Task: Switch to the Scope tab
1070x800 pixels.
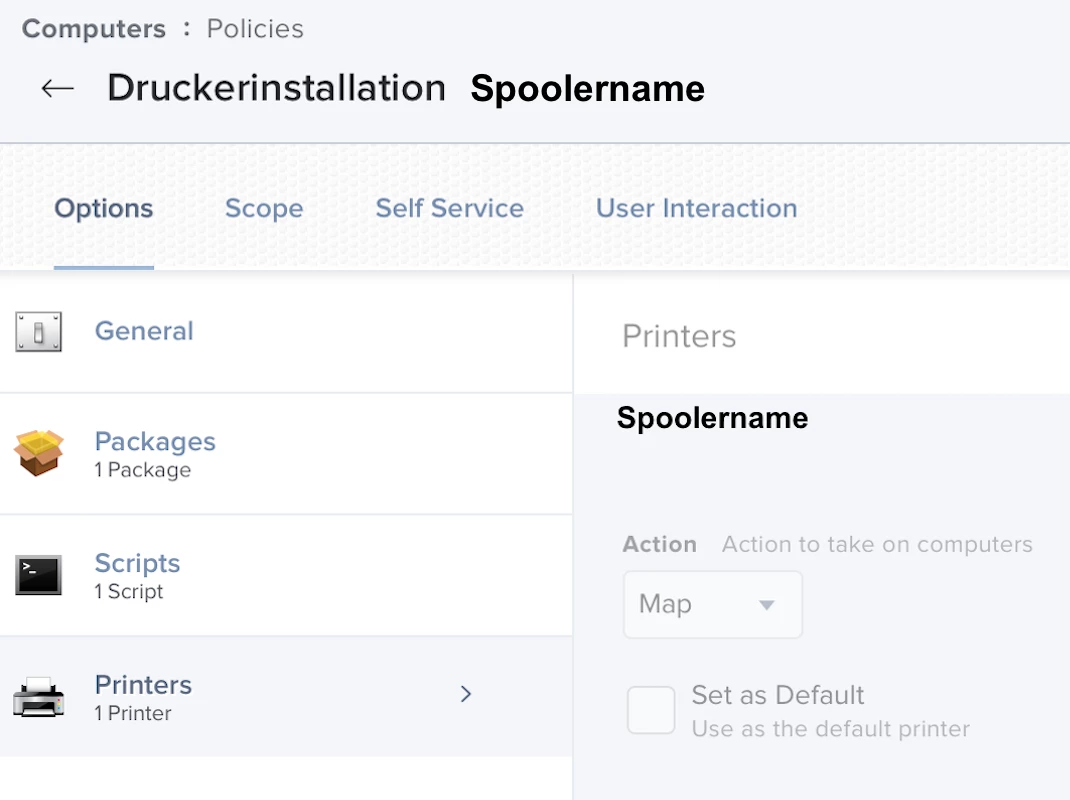Action: tap(264, 209)
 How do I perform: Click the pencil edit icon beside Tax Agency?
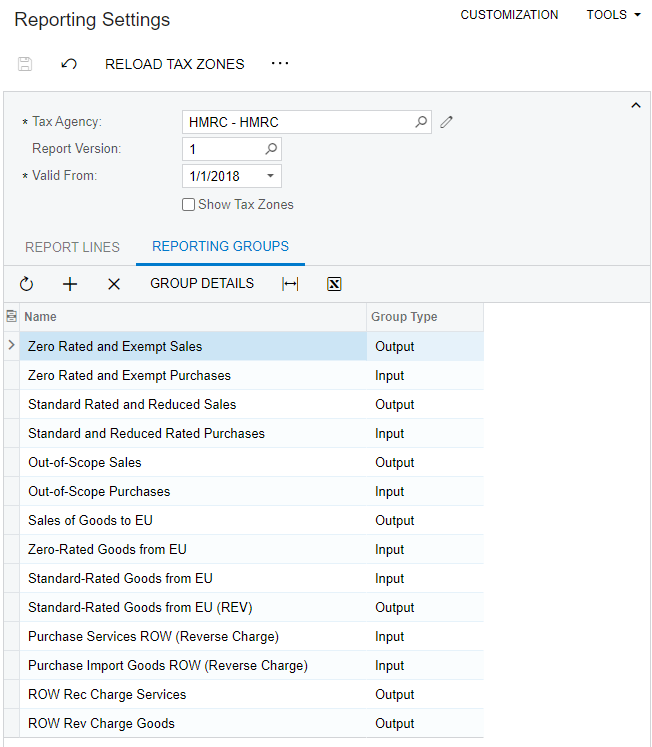(447, 122)
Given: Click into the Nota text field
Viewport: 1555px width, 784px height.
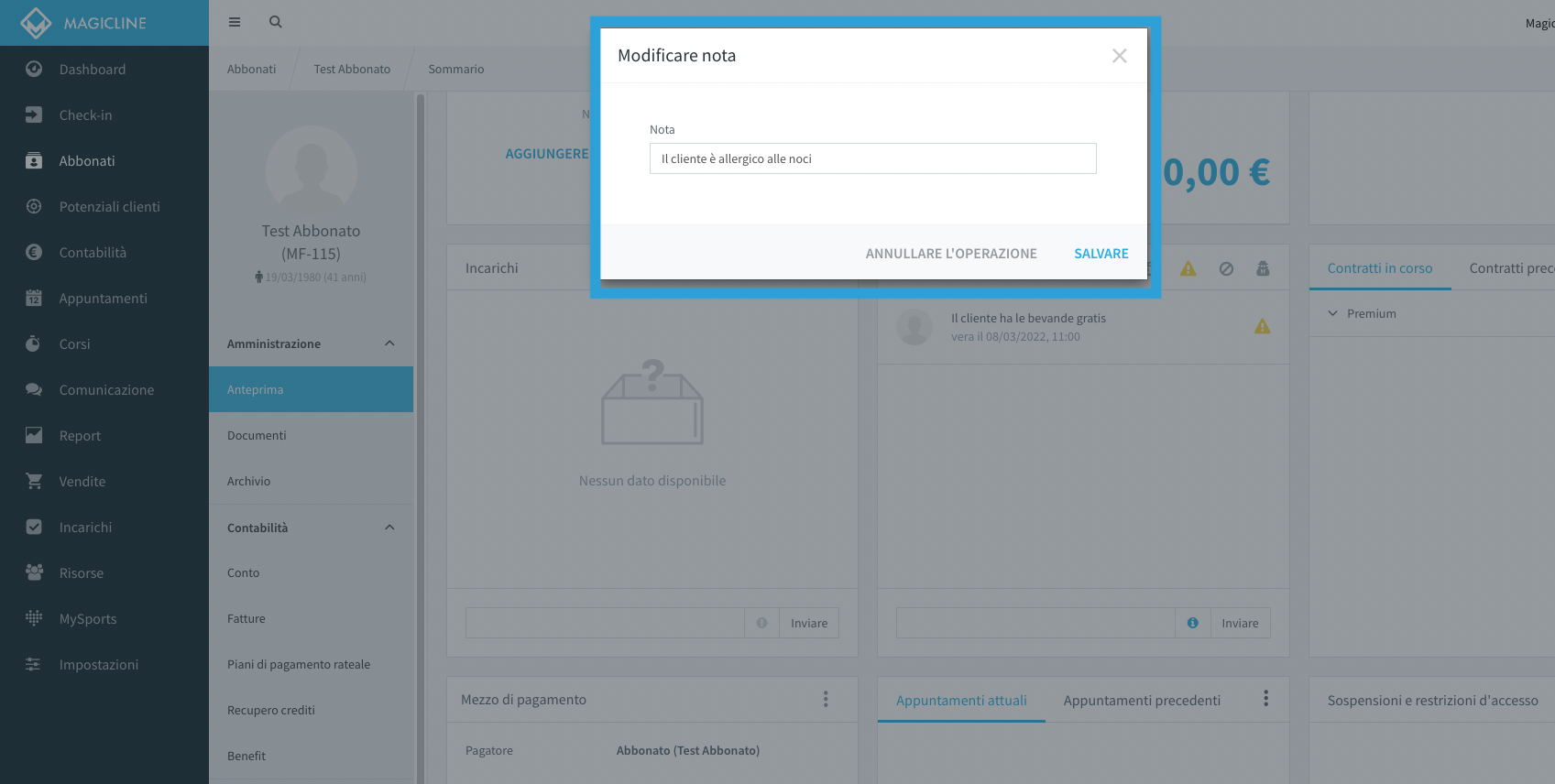Looking at the screenshot, I should pyautogui.click(x=872, y=158).
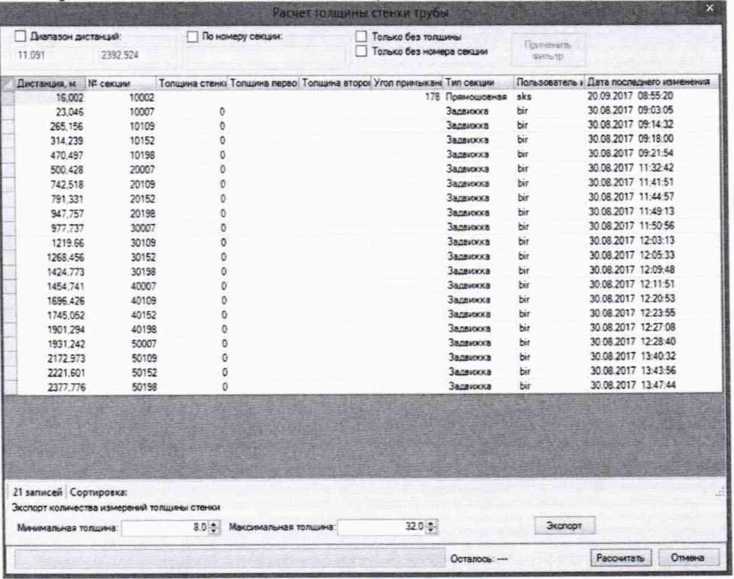Click the Минимальная толщина spinner arrows
The width and height of the screenshot is (734, 579).
(x=214, y=527)
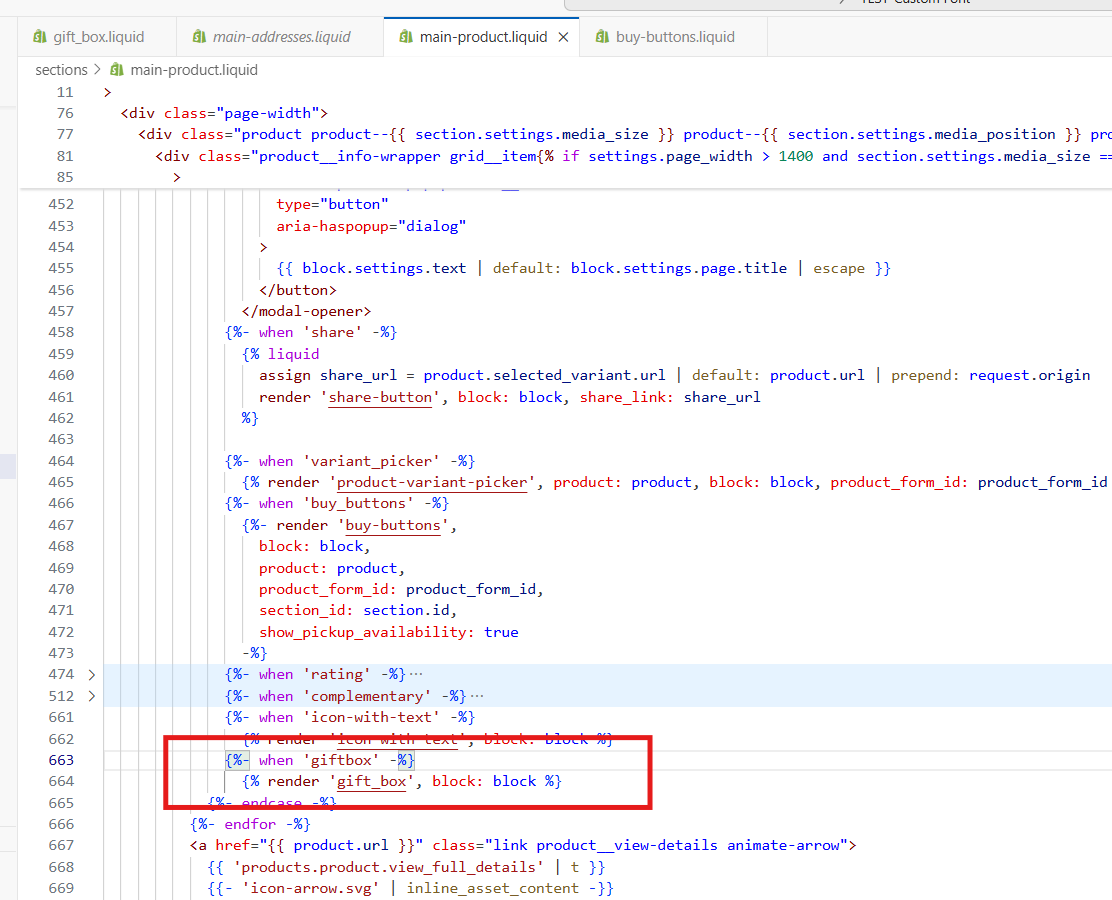Open the 'sections' breadcrumb folder
This screenshot has width=1112, height=900.
coord(61,70)
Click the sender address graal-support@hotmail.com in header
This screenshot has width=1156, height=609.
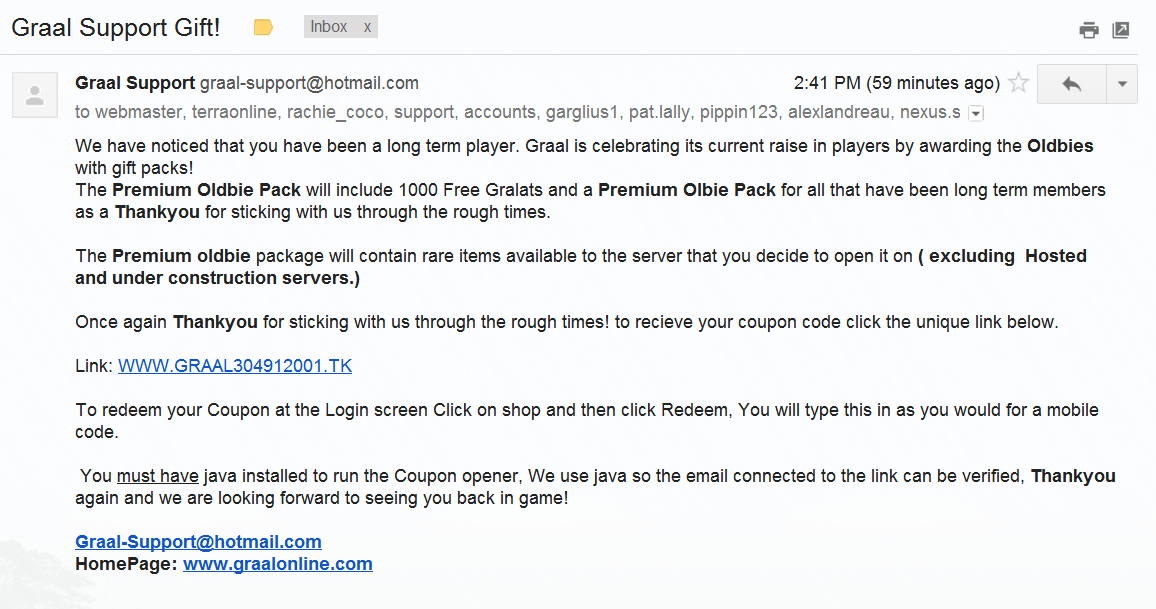[x=310, y=83]
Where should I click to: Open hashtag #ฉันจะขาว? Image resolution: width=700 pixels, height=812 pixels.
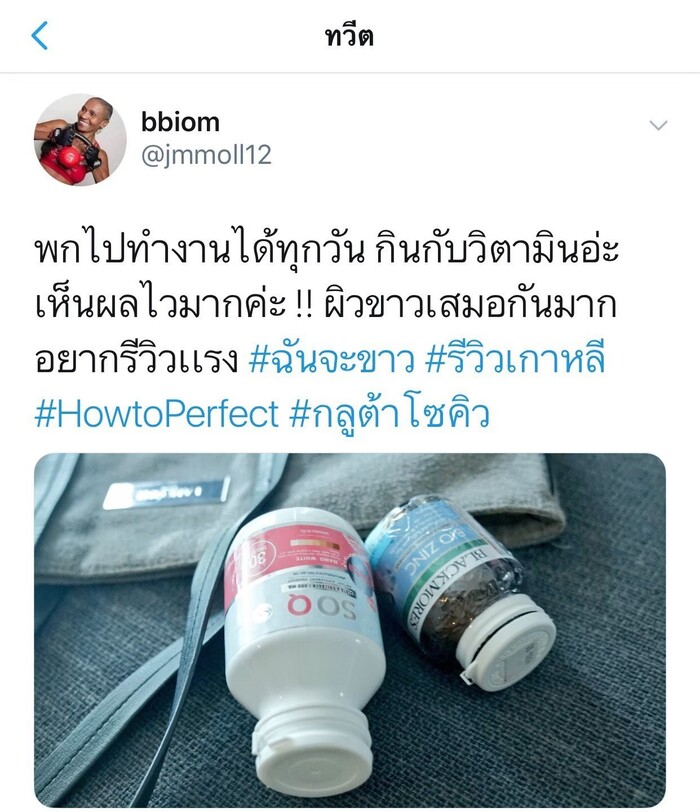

■ ■ ■ ■ ■ ■ ■

## WHAT TO PRODUCE
Give every line of the rows above as a numbered list, leaving out blank lines and the pictures.

## EXERCISE RESULT
1. Task: Switch to the Scope tab
2. 1070x800 pixels.
3. Action: tap(264, 209)
4.  How do I perform: Click the pencil edit icon beside Tax Agency?
5. (447, 122)
6. Given: Click into the Nota text field
7. Viewport: 1555px width, 784px height.
8. Looking at the screenshot, I should pyautogui.click(x=872, y=158).
9. Click the Минимальная толщина spinner arrows
10. The width and height of the screenshot is (734, 579).
11. (x=214, y=527)
12. Open the 'sections' breadcrumb folder
13. This screenshot has width=1112, height=900.
14. coord(61,70)
15. Click the sender address graal-support@hotmail.com in header
16. This screenshot has width=1156, height=609.
17. [x=310, y=83]
18. Where should I click to: Open hashtag #ฉันจะขาว? Image resolution: width=700 pixels, height=812 pixels.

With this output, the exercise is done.